To be honest, I never finished watching the show's initial run (a lot of people say it went downhill in the last season or two). But after an election season defined by Donald Trump's flagrant appeals to white resentment, the much more polite, refined racism of Lorelai's mother Emily (Kelly Bishop, who basically steals the whole series) presents a welcome distraction from a terrifying reality.

Matt Taylor

Counterpoint: 'Gilmore Girls' Is Bullshit

I must admit that, when I binged on Gilmore Girls recently, I couldn't stop. It's mesmerizing in a way: the color palettes, Lauren Graham's beauty, the idyllic sets. It's incredible that a TV show can fake its quality by working a few basic tricks in post-production.

But I don't understand the fans who praise the writing, revolutionarily "feminist" angle, and acting—are we even watching the same show? Stars Hollow is a facade that forces its charm on you with an unseen chorus of "la la la"s.

It is a brochure for a happy-go-lucky dream life that doesn't exist. Gilmore Girls perpetuates the idea that white kids raised by single moms—Rory ends up reporting on Obama's 2008 presidential campaign, and April Nardini turns into a science whiz—will grow up by default to be the kids you always wanted. Meanwhile, in the heartbreakingly stereotypical Christian Korean Kim family, Lane (who was also presumably brought up by a single mom) ends up pregnant with twins and nowhere near achieving her unachievable dreams. The show's supposed feminism is wishful thinking; it's a feminist fantasy for whiny white people.

Later seasons attempt to redeem this with letting poor, voluntarily sheltered Rory go off the rails by sleeping with her married ex-boyfriend, Dean, then convincing her filthy rich boyfriend Logan to steal a boat with her. The attempts to portray Rory as flawed and sometimes a "bad egg" are laughably disingenuous, especially factoring Alexis Bledel's painfully shit acting: She can't even portray boredom well.

Yes, the show had some redeeming qualities. Melissa McCarthy's Sookie St. James was revolutionary in that she was never defined by her weight; nice-looking guys had crushes on her without it being some sort of comedic device à la Pitch Perfect 2. (ll of this was undone, however, by Lorelai and Rory's perennial fat-shaming. Additionally, the entire basis for their "quirkiness" was that they ate a lot (despite almost never eating onscreen) and didn't put on a single pound. The way in which skinny white women are represented in Hollywood truly is magical.

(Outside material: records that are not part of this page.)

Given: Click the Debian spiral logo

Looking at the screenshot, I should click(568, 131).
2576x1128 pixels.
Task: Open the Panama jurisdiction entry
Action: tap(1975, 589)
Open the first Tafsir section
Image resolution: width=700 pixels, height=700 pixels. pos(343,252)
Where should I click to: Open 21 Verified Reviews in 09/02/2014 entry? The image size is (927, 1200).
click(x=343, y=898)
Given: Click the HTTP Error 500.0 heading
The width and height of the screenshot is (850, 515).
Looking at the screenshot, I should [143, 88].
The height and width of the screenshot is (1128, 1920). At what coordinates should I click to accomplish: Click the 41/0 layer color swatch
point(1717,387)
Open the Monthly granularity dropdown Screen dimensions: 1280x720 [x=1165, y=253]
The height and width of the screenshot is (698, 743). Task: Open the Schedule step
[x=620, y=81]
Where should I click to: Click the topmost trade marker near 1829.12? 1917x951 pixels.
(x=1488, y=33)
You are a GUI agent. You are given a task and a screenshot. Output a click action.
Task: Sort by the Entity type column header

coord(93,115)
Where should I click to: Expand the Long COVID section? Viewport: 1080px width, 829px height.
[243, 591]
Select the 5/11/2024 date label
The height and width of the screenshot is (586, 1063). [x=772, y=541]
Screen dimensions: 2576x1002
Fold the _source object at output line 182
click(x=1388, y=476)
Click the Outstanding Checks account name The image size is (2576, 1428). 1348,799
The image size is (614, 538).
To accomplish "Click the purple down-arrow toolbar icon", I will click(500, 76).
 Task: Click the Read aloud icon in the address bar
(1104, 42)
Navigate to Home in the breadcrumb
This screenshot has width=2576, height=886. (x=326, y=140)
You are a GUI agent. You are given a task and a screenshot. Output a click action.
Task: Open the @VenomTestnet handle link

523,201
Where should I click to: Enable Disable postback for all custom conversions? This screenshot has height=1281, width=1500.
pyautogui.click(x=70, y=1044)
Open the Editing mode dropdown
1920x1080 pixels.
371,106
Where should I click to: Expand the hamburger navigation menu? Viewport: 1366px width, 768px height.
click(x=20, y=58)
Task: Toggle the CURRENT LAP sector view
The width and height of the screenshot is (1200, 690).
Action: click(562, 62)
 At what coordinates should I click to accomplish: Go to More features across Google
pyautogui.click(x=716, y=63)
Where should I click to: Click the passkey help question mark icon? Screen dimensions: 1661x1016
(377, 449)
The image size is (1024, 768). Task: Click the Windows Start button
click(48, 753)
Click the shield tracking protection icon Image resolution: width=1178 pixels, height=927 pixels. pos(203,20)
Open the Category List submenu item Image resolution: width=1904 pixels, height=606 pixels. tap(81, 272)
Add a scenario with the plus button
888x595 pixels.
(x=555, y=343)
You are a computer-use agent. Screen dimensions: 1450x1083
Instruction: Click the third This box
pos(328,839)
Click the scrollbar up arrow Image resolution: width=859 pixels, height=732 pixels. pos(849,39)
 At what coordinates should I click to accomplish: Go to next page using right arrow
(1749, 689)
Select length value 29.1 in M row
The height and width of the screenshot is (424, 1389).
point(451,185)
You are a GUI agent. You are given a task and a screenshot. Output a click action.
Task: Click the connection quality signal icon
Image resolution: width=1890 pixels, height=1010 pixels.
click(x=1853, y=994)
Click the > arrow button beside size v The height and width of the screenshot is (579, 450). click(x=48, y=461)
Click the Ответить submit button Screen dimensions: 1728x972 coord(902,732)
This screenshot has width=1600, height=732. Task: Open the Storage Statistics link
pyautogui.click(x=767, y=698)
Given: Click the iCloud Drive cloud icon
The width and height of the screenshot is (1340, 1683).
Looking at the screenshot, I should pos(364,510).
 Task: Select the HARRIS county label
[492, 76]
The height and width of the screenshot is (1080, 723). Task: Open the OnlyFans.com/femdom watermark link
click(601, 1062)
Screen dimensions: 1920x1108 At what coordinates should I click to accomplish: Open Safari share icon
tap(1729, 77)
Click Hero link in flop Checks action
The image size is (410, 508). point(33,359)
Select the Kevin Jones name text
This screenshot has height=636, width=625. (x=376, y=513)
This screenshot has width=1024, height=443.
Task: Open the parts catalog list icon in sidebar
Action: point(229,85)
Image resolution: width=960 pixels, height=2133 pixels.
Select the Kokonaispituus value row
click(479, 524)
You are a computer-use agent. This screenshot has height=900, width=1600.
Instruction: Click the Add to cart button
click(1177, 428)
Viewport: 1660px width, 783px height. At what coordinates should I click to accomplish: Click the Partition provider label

Apparently desperate to fill up 45 minutes of airtime, creator Amy Sherman-Palladino rammed the show full of references that weren't actually that obscure. You watched Buffy the Vampire Slayer? So did millions of others! Lorelai named her dog Paul Anka! How funny, or something! The show aged in the same way Garden State and 500 Days of Summer have, meaning like skim milk left out on a hot windowsill. This charming indie paradise wasn't so dreamy and unique after all. Yes, we get it. You like Yo La Tengo, Sonic Youth, Big Star, and references to cult Canadian sketch shows. I'm not entirely sure what I was supposed to be impressed by.